L’Observateur indépendant sur la mise en œuvre de l’Accord pour la Paix et la Réconciliation au Mali, issu du procès d’Alger a publié, le 26 octobre dernier, son rapport de la période allant du 1er mai au 30 septembre 2018. Dans ledit document on retrouve consignées des observations générales (avancées et obstacles) des observations spécifiques, (avancées et obstacles) des pesanteurs extérieures à l’Accord. A la suite de ces constats, des recommandations ont été faites dans l’optique de soutenir une mise en œuvre accélérée dudit accord.

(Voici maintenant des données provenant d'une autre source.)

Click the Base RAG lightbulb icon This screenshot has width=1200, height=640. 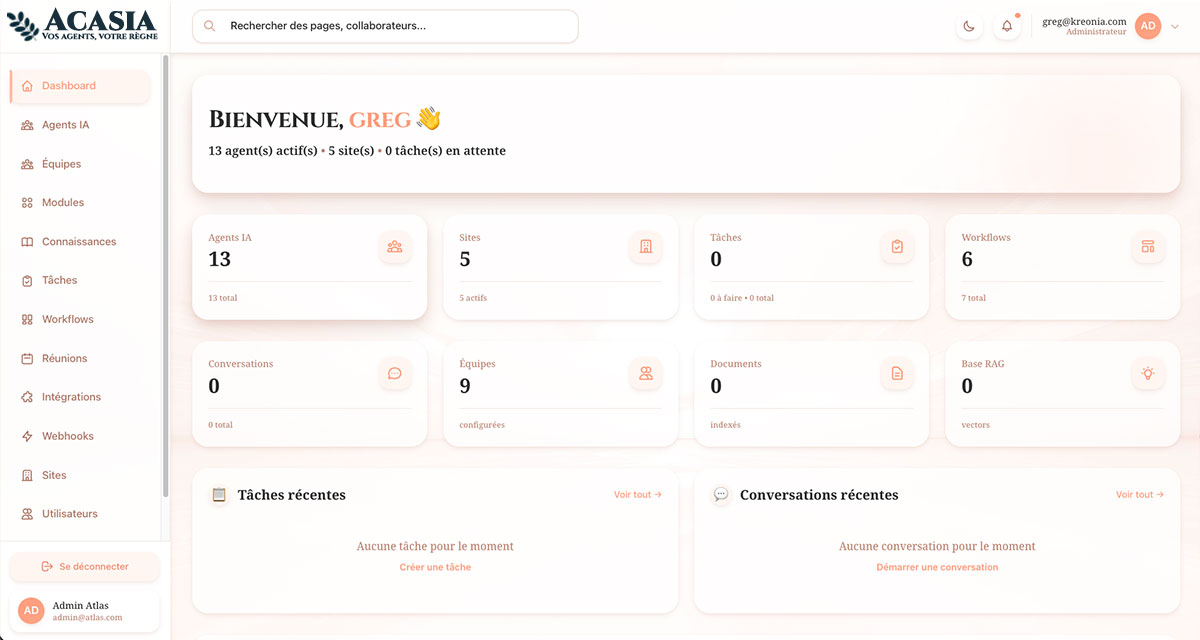click(x=1148, y=374)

Dans un premier temps, L’observateur indépendant avance des avancées énormes dans la mise en œuvre de l’Accord pour la paix et la réconciliation nationale issu du processus d’Alger. Il estime que la période d’observation a été marquée par des progrès modestes mais réels, et aussi une pause importante dans la mise en œuvre occasionnée par l’élection présidentielle. Aussi, ajoute-il qu’il y a eu des progrès dans le secteur de désarmement-démobilisation-réinsertion (DDR). Mais des blocages perdurent, notamment en ce qui concerne l’opérationnalisation des Autorités intérimaires ou du Mécanisme opérationnel de coordination (MOC).
Les obstacles observés
Pour l’observateur indépendant, il y a certes des avancées, mais les obstacles sont aussi énormes. D’abord, selon le présent rapport, parmi les divers organes du gouvernement chargés de la mise en œuvre, le chevauchement des responsabilités limite, de façon inattendue, le leadership gouvernemental du processus. « Le fait que ces structures n’incluent pas systématiquement les Mouvements signataires (CMA et Plateforme) constitue un autre obstacle », précise le rapport.
A en croire le rapport, les documents phares, tels que les chronogrammes et feuilles de route, semblent découler des intérêts particuliers des parties sans projeter une vision stratégique vers l’accomplissement des dispositions principales de l’Accord. « Dans l’esprit global de la planification de la mise en œuvre, les considérations d’ordre budgétaire sont souvent absentes. Ce qui génère de l’imprévisibilité et de l’incertitude », est-il dit.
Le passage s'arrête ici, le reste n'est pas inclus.